The fact that Trump’s labor sympathies have very short legs became clear when Carrier union leader Chuck Jones refused to take part in the president-elect and the company’s “saved jobs” show. Jones questioned the inflated job numbers that, according to the Republican, were prevented to go to Mexico.
By now it is obvious that nothing rattles the next president more than being corrected when he lies. Hence his Twitter reaction, which reflected the worst stereotype an entrepreneur can have about workers. He blamed union leaders for outsourced jobs, urging them to “spend more time working — less time talking.” It is unthinkable that Trump would have expressed himself in such a way during a campaign that helped him win 40% of union voters.
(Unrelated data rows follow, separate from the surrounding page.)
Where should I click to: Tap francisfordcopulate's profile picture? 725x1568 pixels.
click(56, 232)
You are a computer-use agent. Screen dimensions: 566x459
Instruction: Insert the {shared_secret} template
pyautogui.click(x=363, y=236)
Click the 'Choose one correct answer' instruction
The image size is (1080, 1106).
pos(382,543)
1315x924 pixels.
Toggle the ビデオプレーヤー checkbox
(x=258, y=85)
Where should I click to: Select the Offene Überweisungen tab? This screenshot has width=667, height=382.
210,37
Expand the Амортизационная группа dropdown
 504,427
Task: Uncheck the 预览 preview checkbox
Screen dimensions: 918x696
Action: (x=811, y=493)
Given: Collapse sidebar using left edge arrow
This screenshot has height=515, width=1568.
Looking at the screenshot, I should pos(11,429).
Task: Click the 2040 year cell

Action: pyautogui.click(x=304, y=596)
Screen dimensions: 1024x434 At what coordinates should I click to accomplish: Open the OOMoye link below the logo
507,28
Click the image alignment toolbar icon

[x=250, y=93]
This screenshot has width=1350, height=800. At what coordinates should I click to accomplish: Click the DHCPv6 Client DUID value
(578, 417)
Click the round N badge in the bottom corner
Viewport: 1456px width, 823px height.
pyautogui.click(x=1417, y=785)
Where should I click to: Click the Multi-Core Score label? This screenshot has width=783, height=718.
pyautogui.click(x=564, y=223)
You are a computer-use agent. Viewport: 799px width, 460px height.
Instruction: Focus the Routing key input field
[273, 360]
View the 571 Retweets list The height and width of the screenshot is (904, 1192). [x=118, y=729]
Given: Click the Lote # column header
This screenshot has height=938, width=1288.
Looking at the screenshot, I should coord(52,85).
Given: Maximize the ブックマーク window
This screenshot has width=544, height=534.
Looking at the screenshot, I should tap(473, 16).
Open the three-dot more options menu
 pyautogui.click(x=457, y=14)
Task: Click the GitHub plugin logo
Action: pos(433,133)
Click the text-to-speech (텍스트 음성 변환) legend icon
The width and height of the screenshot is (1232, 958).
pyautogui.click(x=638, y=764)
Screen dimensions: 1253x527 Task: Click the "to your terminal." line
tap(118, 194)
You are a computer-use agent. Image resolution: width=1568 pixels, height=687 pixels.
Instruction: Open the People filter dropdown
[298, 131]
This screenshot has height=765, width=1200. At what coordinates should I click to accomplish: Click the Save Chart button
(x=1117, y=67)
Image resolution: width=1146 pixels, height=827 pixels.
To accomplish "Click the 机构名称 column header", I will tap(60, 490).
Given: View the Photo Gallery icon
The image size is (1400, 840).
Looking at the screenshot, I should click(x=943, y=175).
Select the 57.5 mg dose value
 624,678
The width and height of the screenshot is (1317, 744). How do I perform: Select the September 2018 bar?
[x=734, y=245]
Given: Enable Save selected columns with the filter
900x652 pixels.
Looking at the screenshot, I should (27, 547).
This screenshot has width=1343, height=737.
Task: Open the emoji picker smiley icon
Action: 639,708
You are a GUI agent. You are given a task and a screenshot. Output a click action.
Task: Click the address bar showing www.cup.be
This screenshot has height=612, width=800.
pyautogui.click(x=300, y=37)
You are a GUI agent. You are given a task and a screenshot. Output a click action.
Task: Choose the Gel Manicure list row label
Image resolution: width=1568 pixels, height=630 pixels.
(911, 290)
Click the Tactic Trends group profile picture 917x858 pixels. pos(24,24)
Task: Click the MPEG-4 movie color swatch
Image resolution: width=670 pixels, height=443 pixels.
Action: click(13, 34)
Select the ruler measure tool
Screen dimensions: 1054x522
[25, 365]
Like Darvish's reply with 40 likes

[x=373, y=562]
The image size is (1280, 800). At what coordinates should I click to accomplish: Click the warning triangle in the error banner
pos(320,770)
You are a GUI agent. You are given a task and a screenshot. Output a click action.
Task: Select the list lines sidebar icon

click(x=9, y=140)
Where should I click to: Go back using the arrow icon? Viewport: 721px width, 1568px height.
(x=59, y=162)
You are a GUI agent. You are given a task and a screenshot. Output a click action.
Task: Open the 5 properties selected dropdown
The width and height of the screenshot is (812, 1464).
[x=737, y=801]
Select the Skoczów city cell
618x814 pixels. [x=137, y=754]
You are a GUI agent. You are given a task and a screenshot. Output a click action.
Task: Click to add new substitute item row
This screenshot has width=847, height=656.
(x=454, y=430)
If there were any lingering doubts about the incoming Government’s vision about the working class, they should be put to rest with the designation of the next labor secretary, Andy Puzder. There is a profound irony in the fact that the person in charge of regulating salaries, safety and preventing discrimination comes from the fast food industry.
Puzder, chief executive of Carl’s Jr., is a source of worry after the example he set at his company, which has the less generous 401(k) plan in the industry: It has no employer contribution, the higher administration costs, and is considered the one with lower benefits.
The next labor secretary opposes rules expanding eligibility for overtime pay, raising the federal minimum wage to $10 per hour and paid sick leave. His opposition to Obamacare stems from the mandate and rising premiums that, he said, harm restaurants because people have less money to spend dining out.
Puzder favors a legalization for immigrants, but his interest is based in cheap labor with no rights or protection.
This pick has not the workers’ welfare in mind. It is the reaffirmation of a philosophy in which they are no more than a cog in a system that does not value them and wants to have them tied up under the threat of losing their job if they don’t accept their crumbs.